The publication by Matsumoto et al. builds on their previous findings that 5HT3 receptor antagonists reduce damage to mucosa, mucosal cytokine production, and enterocyte apoptosis caused by 5-FU in mice [5]. Their latest paper reports that 5HT3 and neurokinin (NK) NK1 receptor expression were upregulated, mostly in lamina propria macrophage-like cells (CD11+) of the jejunum, of mice injected intraperitoneally with 5-FU for 5 days, investigated on the 5th day. The study also reports increased 5HT and tachykinin (substance P) content of small intestine homogenate, although the number of cells expressing these compounds was unchanged. The number of mucosal 5HT3 receptor immunoreactive nerve fibers also increased.

An important unanswered question is whether the results are clinically relevant, given that numerous studies have reported that 5HT3 receptors help modulate the immune–inflammatory axis. Rodents have only two genes encoding 5HT3 subunits whereas the human genome contains five 5-HT3 receptor-encoding genes, although the 5HT3C, 5HT3D, and 5HT3E subunits only express functional channels when co-expressed with 5HT3A [6]. It is currently unclear whether any of the 5HT3 receptor subtypes are expressed on human macrophages. 5HT2B and 5HT7 were the only serotonin receptor-encoding genes expressed above background levels in human macrophages produced by treatment of peripheral monocytes with GM-CSF or M-CSF (granulocyte macrophage and macrophage colony-stimulating factors) [7]. Kapellar et al. [6] detected immunoreactivity to 5HT3A, 5HT3C, 5HT3D, and 5HT3E in lamina propria immune cells in the human colon, although their identity was not verified.
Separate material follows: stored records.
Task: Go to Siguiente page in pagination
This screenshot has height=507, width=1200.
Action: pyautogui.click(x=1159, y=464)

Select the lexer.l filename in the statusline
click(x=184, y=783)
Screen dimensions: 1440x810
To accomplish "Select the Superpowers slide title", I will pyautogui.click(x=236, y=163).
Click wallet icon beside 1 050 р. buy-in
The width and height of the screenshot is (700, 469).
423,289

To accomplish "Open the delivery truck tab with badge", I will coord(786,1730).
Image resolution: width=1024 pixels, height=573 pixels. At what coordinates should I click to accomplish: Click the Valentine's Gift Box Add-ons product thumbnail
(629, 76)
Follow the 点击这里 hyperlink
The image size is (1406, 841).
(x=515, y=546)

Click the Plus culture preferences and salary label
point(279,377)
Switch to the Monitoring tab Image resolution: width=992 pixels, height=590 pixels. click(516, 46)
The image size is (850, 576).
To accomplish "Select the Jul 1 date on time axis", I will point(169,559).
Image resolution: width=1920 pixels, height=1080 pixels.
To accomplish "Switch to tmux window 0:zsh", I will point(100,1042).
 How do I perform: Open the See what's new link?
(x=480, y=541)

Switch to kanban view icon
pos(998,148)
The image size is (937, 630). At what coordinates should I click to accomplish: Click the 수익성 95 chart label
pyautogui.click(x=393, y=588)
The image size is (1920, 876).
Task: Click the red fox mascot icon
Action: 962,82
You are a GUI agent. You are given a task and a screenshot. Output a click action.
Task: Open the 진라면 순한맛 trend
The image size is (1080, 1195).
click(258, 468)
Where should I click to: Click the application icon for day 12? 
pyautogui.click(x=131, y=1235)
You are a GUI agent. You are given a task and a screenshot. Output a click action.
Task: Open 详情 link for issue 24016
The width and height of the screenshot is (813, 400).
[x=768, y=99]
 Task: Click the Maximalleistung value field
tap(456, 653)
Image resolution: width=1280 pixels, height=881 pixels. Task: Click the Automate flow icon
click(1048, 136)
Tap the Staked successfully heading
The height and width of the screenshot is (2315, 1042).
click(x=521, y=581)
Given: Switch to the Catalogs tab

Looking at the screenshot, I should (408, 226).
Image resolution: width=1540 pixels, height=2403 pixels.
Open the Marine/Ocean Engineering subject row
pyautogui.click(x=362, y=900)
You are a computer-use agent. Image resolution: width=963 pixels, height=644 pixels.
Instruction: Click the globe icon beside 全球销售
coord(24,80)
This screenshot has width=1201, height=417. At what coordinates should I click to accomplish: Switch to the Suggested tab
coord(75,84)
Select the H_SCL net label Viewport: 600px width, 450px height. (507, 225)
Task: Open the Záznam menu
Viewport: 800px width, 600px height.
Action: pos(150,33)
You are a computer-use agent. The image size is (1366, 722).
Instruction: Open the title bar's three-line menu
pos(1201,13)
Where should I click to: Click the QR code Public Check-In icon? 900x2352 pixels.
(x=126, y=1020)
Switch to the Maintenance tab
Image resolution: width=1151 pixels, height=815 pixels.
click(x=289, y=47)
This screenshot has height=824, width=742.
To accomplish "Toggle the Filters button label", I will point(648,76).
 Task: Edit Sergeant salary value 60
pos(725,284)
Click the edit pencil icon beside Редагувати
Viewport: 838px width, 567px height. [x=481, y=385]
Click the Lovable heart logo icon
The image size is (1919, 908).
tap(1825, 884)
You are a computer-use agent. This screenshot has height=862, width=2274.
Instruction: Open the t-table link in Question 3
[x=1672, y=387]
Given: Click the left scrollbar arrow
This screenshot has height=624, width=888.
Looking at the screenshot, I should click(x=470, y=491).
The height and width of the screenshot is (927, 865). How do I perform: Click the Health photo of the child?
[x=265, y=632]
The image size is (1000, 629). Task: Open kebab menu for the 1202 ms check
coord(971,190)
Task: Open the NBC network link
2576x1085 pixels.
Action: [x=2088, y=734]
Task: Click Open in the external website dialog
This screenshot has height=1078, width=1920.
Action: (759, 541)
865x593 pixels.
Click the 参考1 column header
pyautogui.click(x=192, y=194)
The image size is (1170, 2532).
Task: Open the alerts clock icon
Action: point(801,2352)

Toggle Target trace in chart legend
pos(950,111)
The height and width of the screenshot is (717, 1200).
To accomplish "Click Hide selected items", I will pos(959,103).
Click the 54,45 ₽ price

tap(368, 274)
There is, however, good evidence that 5HT3 receptors are expressed on human monocytes, T cells, and mast cells, if not on macrophages themselves [8].

The importance of the results is that 5HT3 receptor antagonists, effective in reducing chemotherapy-induced nausea by blocking emetogenic pathways [9], may have additional mucosa-protective effects. Combined with results published previously by this group, the observations imply that activation of 5HT3 receptors on macrophages releases cytokines that contribute to the mucosal damage of mucositis. Further evidence in support of this theory might be obtained from experiments utilizing macrophage-deficient mice.

NK1 receptor antagonists protect against tachykinin-mediated hypersecretion and inflammatory responses in animal models of ileocolitis [10]. The functional relevance of increased macrophage NK1 receptor expression in mucositis should be investigated, because NK1 receptor antagonists, for example aprepitant, are in use as anti-nauseants and might augment the anti-nausea and potential mucosa-protective activity of 5HT3 receptor antagonists, for example granisetron and odansetron.

In summary, current options for treatment of, or prevention of the development of, chemotherapy-induced gastrointestinal mucositis are limited. 5HT3 receptor antagonists and a NK1 receptor antagonist are already used clinically, alone or in combination, to reduce chemotherapy-induced nausea and are attractive options for reducing damage to mucosa. 5HT3 receptor antagonists, by reducing 5HT-induced cytokine production, may limit the contributions of pro-inflammatory cytokines to mucositis. Nevertheless, the effectiveness of 5HT3 and NK1 receptor antagonists in mucosa protection in human mucositis, as opposed to a mouse model, remains to be proved.